United States District Court, Ninth Circuit

August 21, 2013

DIWON WHITE, Petitioner,
v.
RICK HILL, Respondent.

FINDINGS AND RECOMMENDATIONS

EDMUND F. BRENNAN, Magistrate Judge.

Petitioner is a state prisoner proceeding without counsel on a petition for a writ of habeas corpus pursuant to 28 U.S.C. § 2254. On July 12, 1994, petitioner was sentenced to 7 years to life in prison for aggravated mayhem with the use of a weapon. Pet., ECF No. 1 at 1, 36. The instant petition challenges the decision of the California Board of Parole Hearings ("Board") to deny him parole at a parole consideration hearing held on April 29, 2009. Petitioner asserts the following claims for relief: 1) the Board's decision to deny him parole violated his right to due process because the decision was not supported by "some evidence" that petitioner poses a danger to the public; 2) the Board's denial of parole converted petitioner's indeterminate sentence into a life sentence without the possibility of parole, which amounts to a disproportionate sentence and cruel and unusual punishment; and 3) the Board failed to award petitioner good conduct credits in violation of the Equal Protection Clause.

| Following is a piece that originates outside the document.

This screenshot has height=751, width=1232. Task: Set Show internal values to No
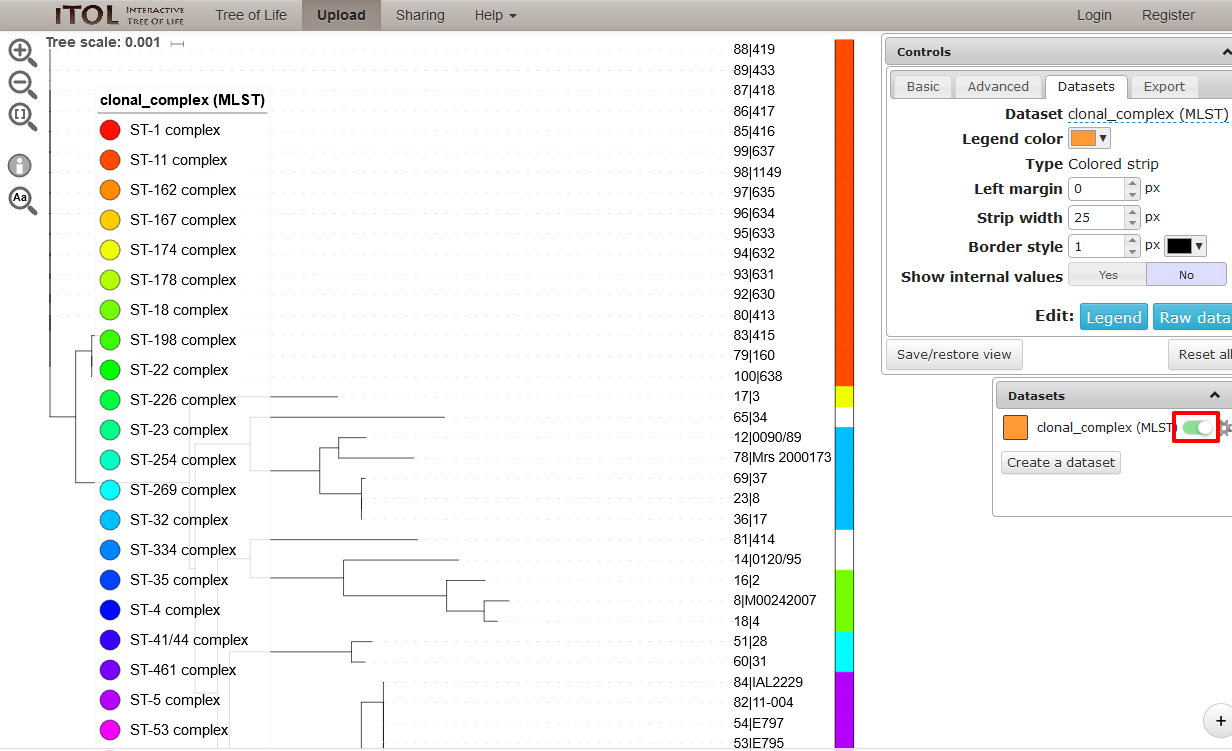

Respondent moves to dismiss the petition pursuant to Rule 4 of the Rules Governing § 2254 Cases for failure to state a cognizable claim and failure to exhaust his state remedies. This court has authority under Rule 4 to dismiss a petition if it "plainly appears from the face of the petition and any attached exhibits that the petitioner is not entitled to relief in the district court...." As a corollary to that rule, the court may also consider a respondent's motion to dismiss, filed in lieu of an answer, on the same grounds. See, e.g., O'Bremski v. Maass, 915 F.2d 418, 420 (9th Cir. 1990) (using Rule 4 to evaluate a motion to dismiss for failure to exhaust state remedies); White v. Lewis, 874 F.2d 599, 602-03 (9th Cir. 1989) (using Rule 4 as the procedural vehicle to review a motion to dismiss for state procedural default). For the reasons explained below, respondent's motion must be granted.

I. Due Process

Petitioner argues that the Board's finding that he was unsuitable for parole violated his right to due process because the decision was not supported by some evidence that petitioner poses an unreasonable risk of danger to society. ECF No. 1 at 11-33. Petitioner contends that the Board relied on his commitment offense to deny him parole, which was insufficient given the passage of time and his acceptance of responsibility for his crime. Id. at 16-18. Respondent argues that petitioner's allegations fail to state a cognizable claim for relief. ECF No. 14 at 3-4.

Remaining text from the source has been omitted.